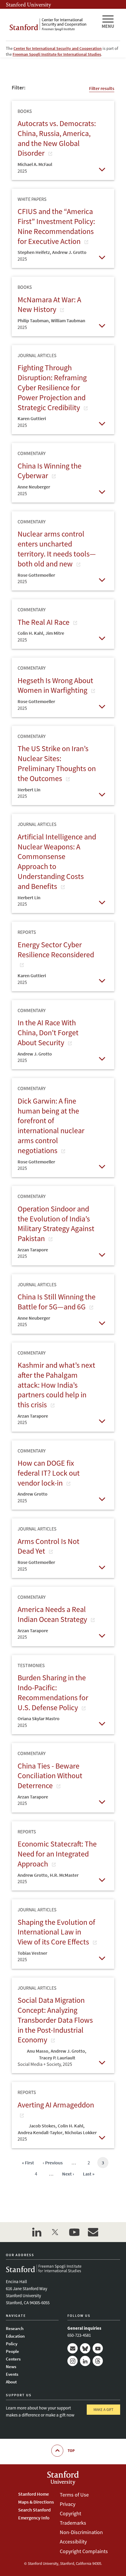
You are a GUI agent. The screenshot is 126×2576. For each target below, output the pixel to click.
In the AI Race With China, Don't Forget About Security (48, 1032)
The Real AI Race (44, 622)
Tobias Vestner (32, 1953)
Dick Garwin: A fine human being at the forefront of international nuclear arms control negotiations (51, 1125)
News (11, 2366)
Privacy (67, 2504)
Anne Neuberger (34, 487)
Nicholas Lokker (81, 2132)
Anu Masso (37, 2051)
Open (101, 169)
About (11, 2382)
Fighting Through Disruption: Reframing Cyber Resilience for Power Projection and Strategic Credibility (52, 387)
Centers (13, 2359)
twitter (55, 2232)
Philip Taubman (33, 320)
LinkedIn (85, 2361)
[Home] (51, 25)
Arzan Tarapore (33, 1250)
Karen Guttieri (32, 418)
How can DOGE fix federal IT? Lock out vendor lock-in (49, 1473)
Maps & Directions (36, 2502)
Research (14, 2328)
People (12, 2351)
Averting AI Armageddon (56, 2105)
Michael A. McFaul (35, 164)
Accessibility (73, 2541)
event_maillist (93, 2232)
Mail (72, 2348)
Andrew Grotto (32, 1494)
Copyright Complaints (84, 2551)
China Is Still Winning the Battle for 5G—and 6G (57, 1301)
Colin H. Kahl (30, 633)
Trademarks (73, 2522)
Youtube (98, 2348)
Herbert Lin (29, 790)
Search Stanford (34, 2510)
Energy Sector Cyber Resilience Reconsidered (56, 949)
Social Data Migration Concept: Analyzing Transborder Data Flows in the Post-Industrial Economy (55, 2019)
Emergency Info (34, 2518)
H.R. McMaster (64, 1875)
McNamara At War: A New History (49, 304)
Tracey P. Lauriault (57, 2058)
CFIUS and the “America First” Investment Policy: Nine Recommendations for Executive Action (56, 226)
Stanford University (28, 4)
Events (12, 2374)
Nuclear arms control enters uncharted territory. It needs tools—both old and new (57, 548)
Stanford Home (33, 2494)
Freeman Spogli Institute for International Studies (57, 54)
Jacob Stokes (42, 2126)
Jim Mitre (54, 633)
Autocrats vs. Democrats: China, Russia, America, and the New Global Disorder (57, 138)
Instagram (72, 2361)
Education (15, 2336)
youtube (74, 2232)
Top (71, 2450)
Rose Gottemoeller (36, 575)
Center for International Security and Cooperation (57, 48)
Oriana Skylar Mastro (38, 1718)
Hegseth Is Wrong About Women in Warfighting (55, 685)
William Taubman (68, 320)
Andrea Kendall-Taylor (40, 2132)
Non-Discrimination (81, 2532)
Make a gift (103, 2409)
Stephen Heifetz (34, 252)
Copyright (70, 2513)
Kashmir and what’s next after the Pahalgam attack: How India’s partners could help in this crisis (56, 1384)
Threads (98, 2361)
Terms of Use (74, 2494)
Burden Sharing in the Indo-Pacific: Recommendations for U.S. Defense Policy (53, 1692)
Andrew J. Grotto (69, 252)
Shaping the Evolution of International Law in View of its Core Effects (56, 1932)
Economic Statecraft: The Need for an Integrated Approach (57, 1854)
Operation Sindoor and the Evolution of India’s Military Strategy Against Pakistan (56, 1223)
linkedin (36, 2232)
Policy (11, 2343)
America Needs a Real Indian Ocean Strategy (53, 1614)
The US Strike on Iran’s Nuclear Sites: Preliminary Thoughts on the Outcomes (57, 763)
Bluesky (85, 2348)
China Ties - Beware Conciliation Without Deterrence (50, 1776)
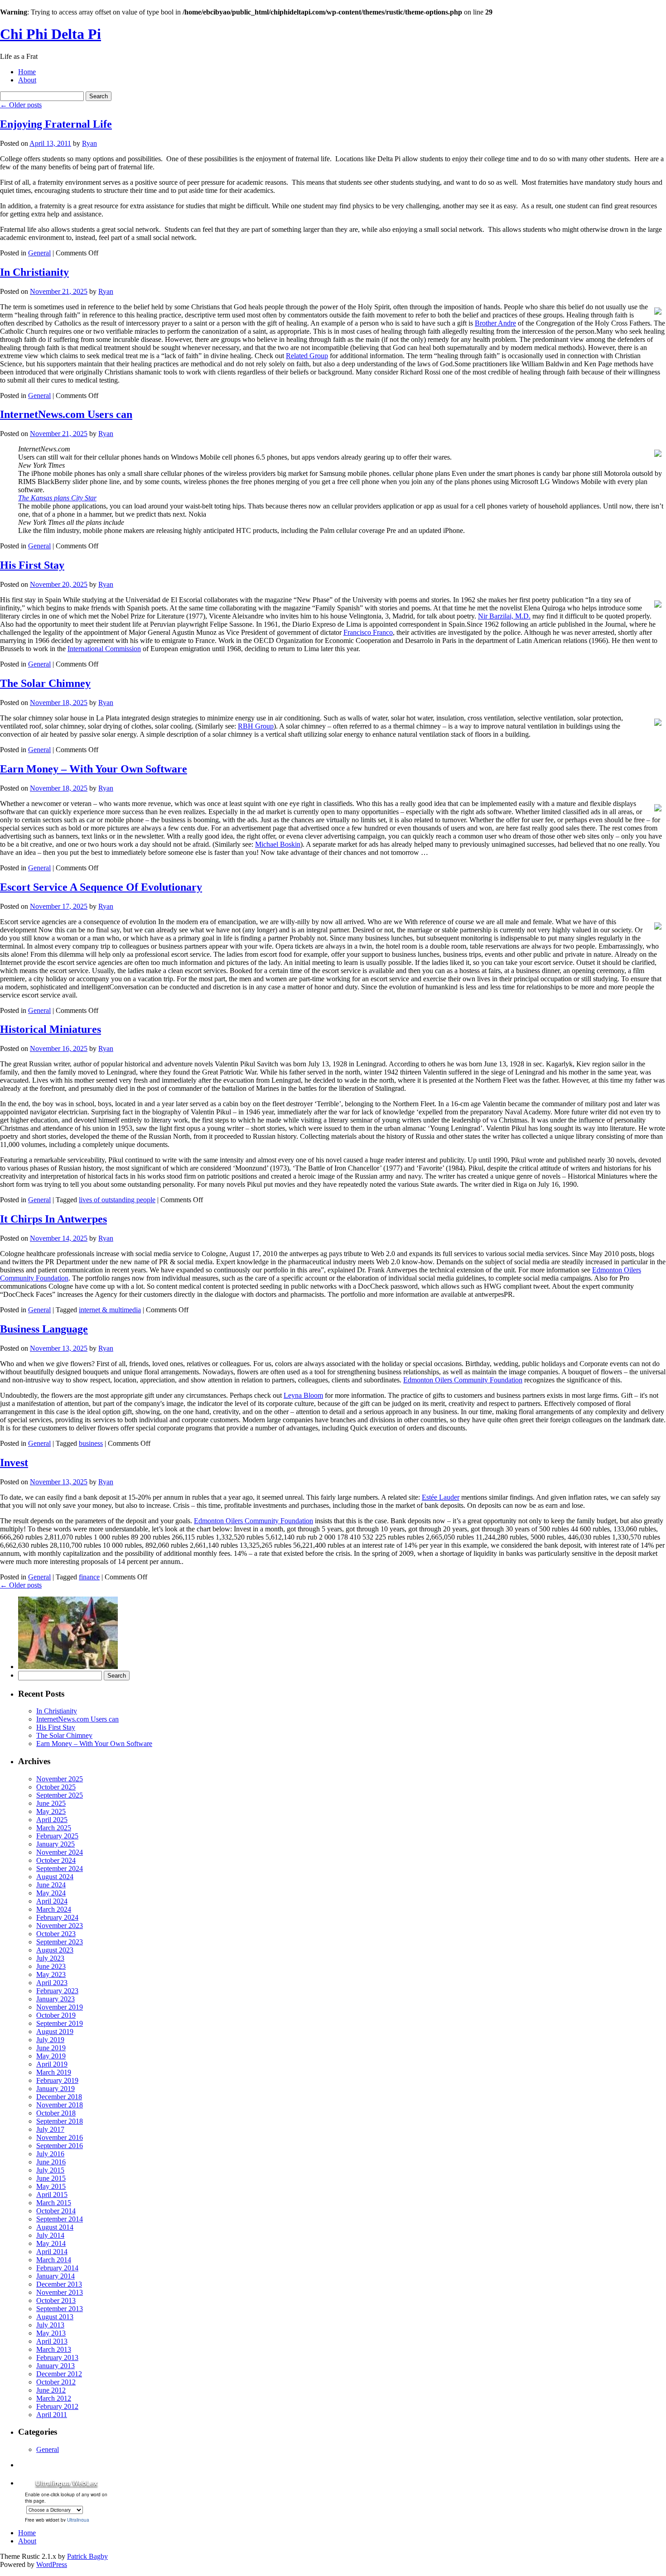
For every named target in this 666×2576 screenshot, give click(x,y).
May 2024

________

### PROBLEM DESCRIPTION
Pick out every line above that holds the word "Cyber" and copy it.

### SOLVED PROBLEM
Fighting Through Disruption: Reframing Cyber Resilience for Power Projection and Strategic Credibility (52, 387)
Energy Sector Cyber Resilience Reconsidered (56, 949)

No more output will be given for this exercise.